Task requirements: Retype each line of the material exactly, please, skipping any picture in it.

——

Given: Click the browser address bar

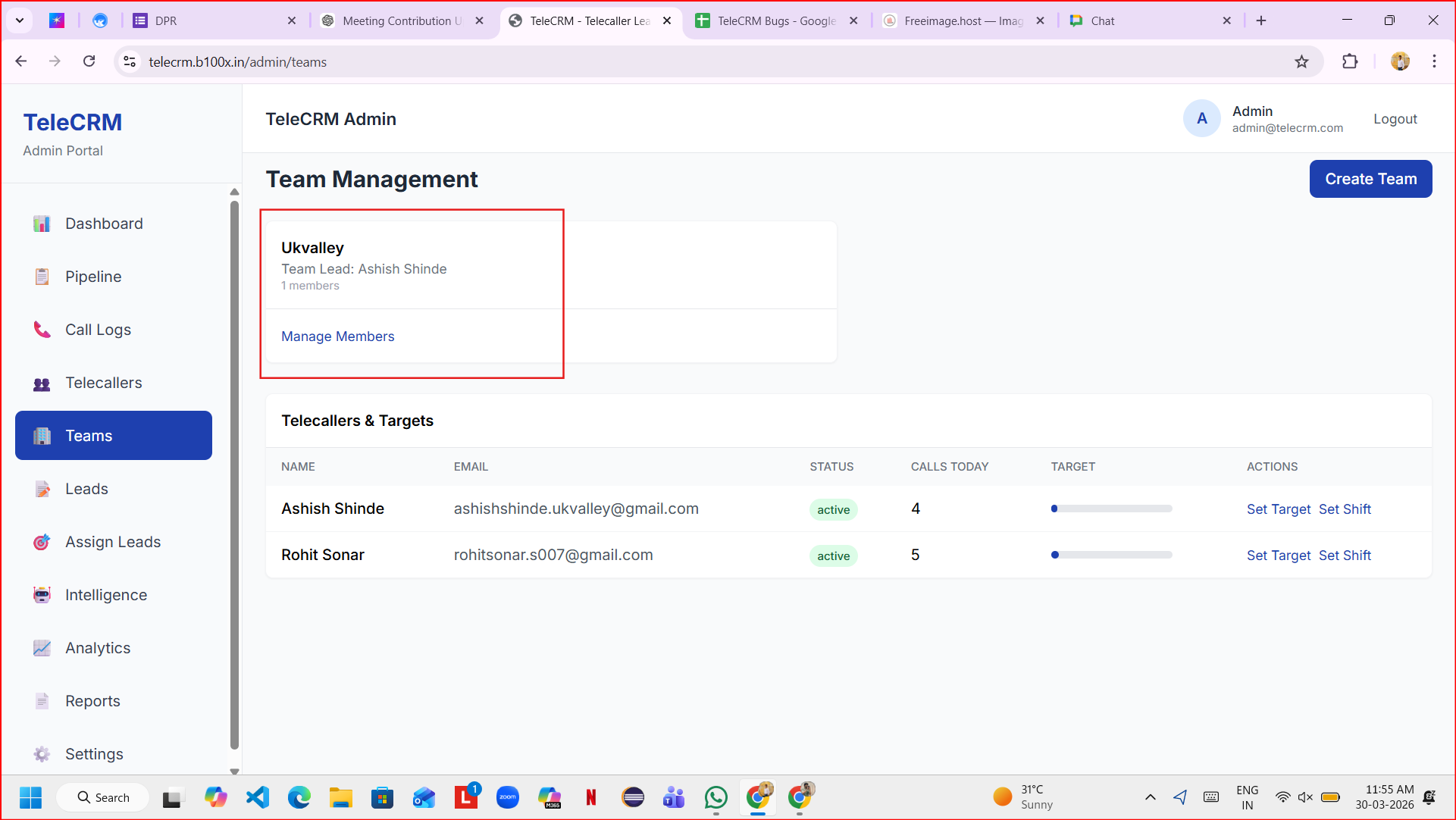Looking at the screenshot, I should coord(682,62).
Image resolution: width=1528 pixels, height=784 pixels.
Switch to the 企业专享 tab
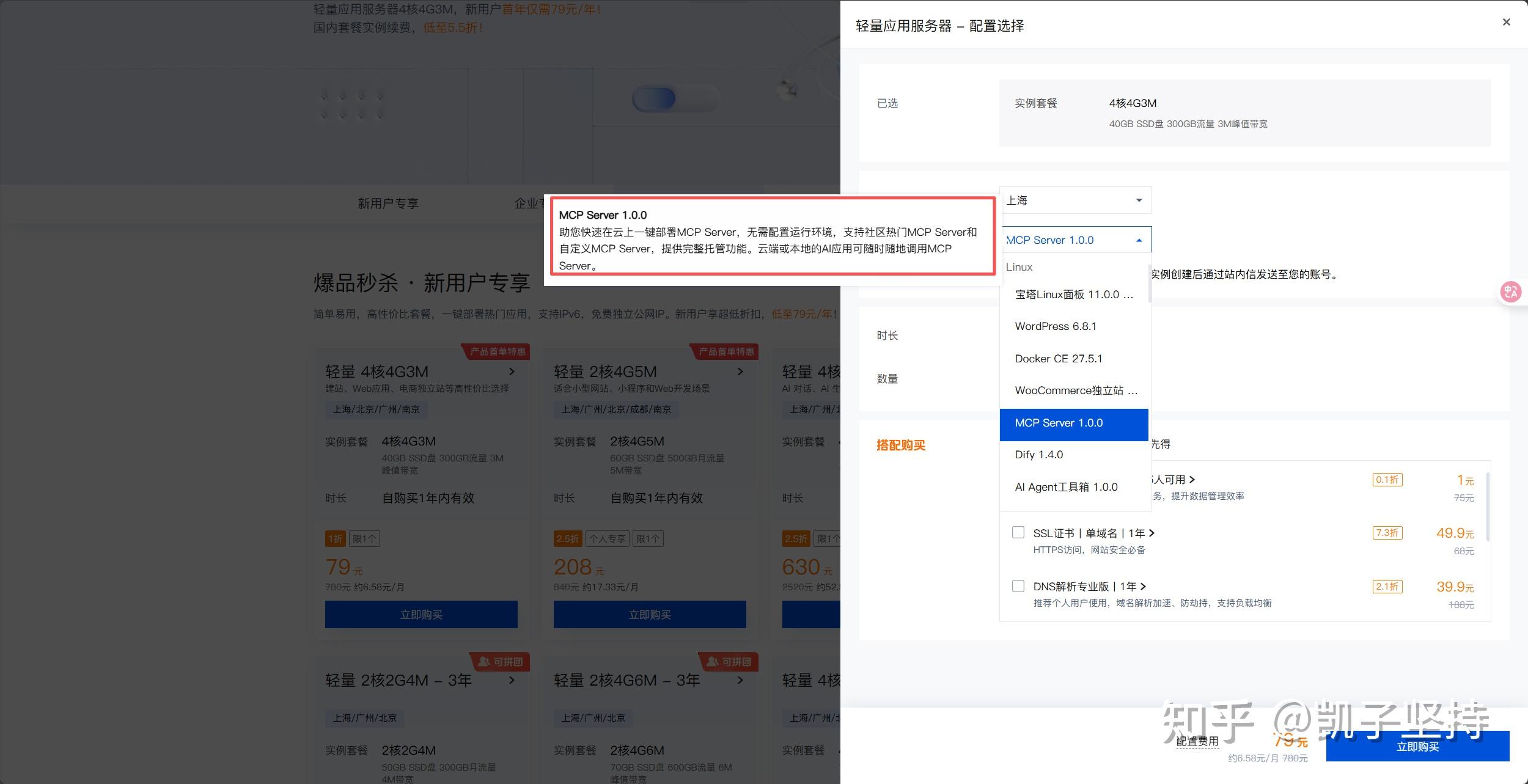coord(531,203)
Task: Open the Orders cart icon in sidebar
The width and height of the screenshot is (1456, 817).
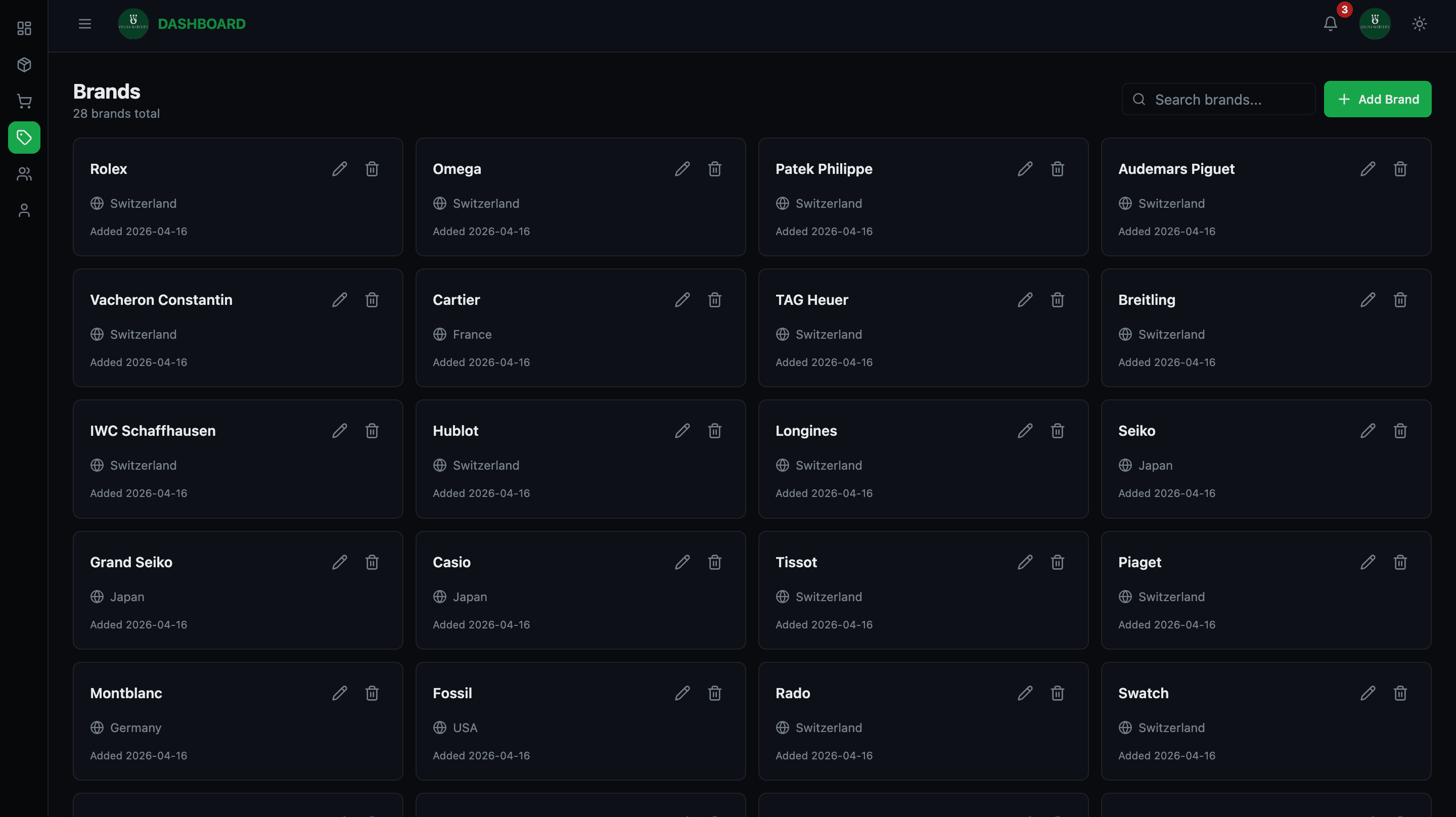Action: [x=24, y=101]
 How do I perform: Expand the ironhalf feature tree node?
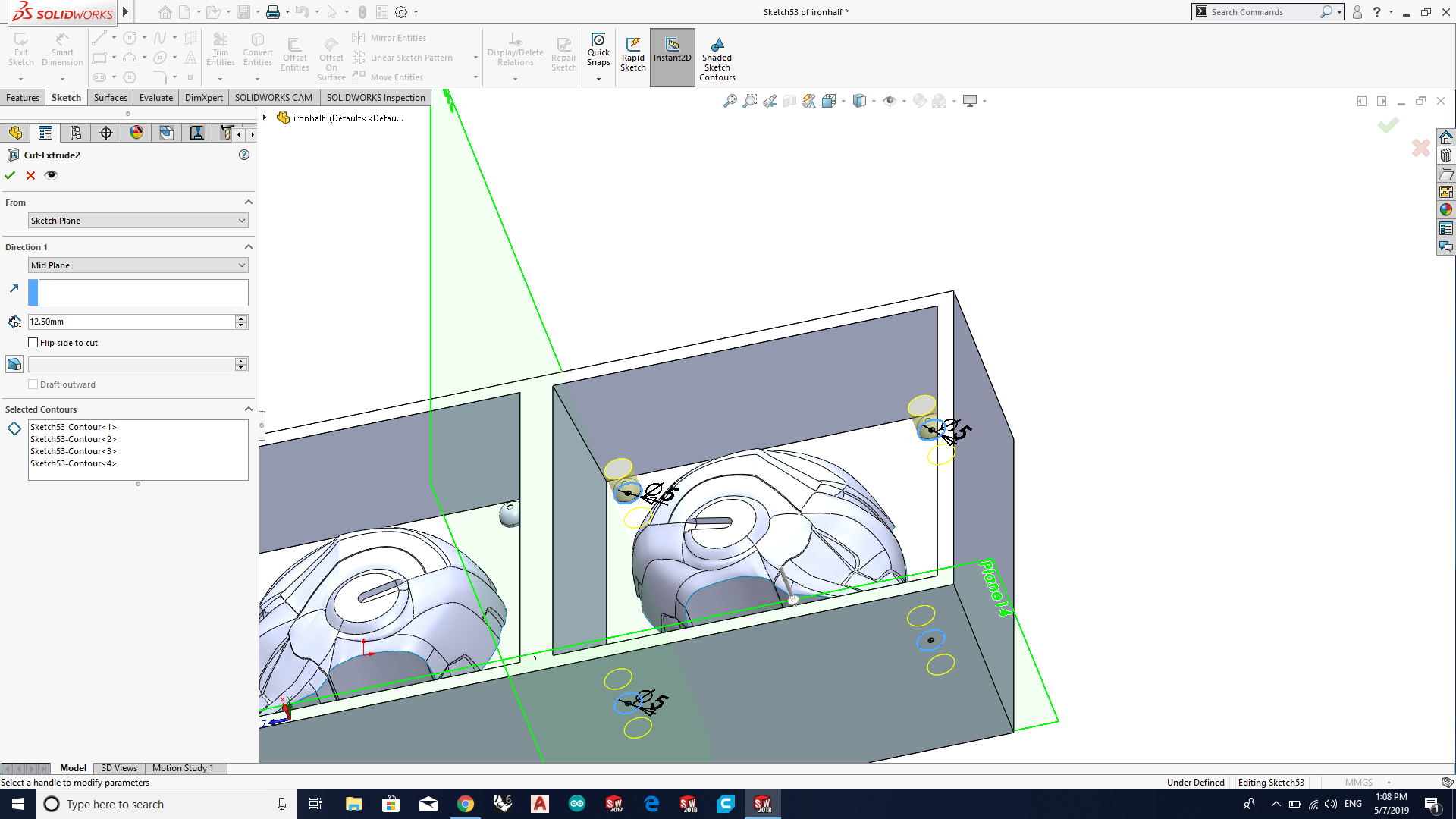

——

Written solution:
Given: Click the browser address bar

Looking at the screenshot, I should coord(682,62).
Image resolution: width=1528 pixels, height=784 pixels.
Switch to the 企业专享 tab
coord(531,203)
Task: Open the Orders cart icon in sidebar
The width and height of the screenshot is (1456, 817).
Action: [x=24, y=101]
 How do I perform: Expand the ironhalf feature tree node?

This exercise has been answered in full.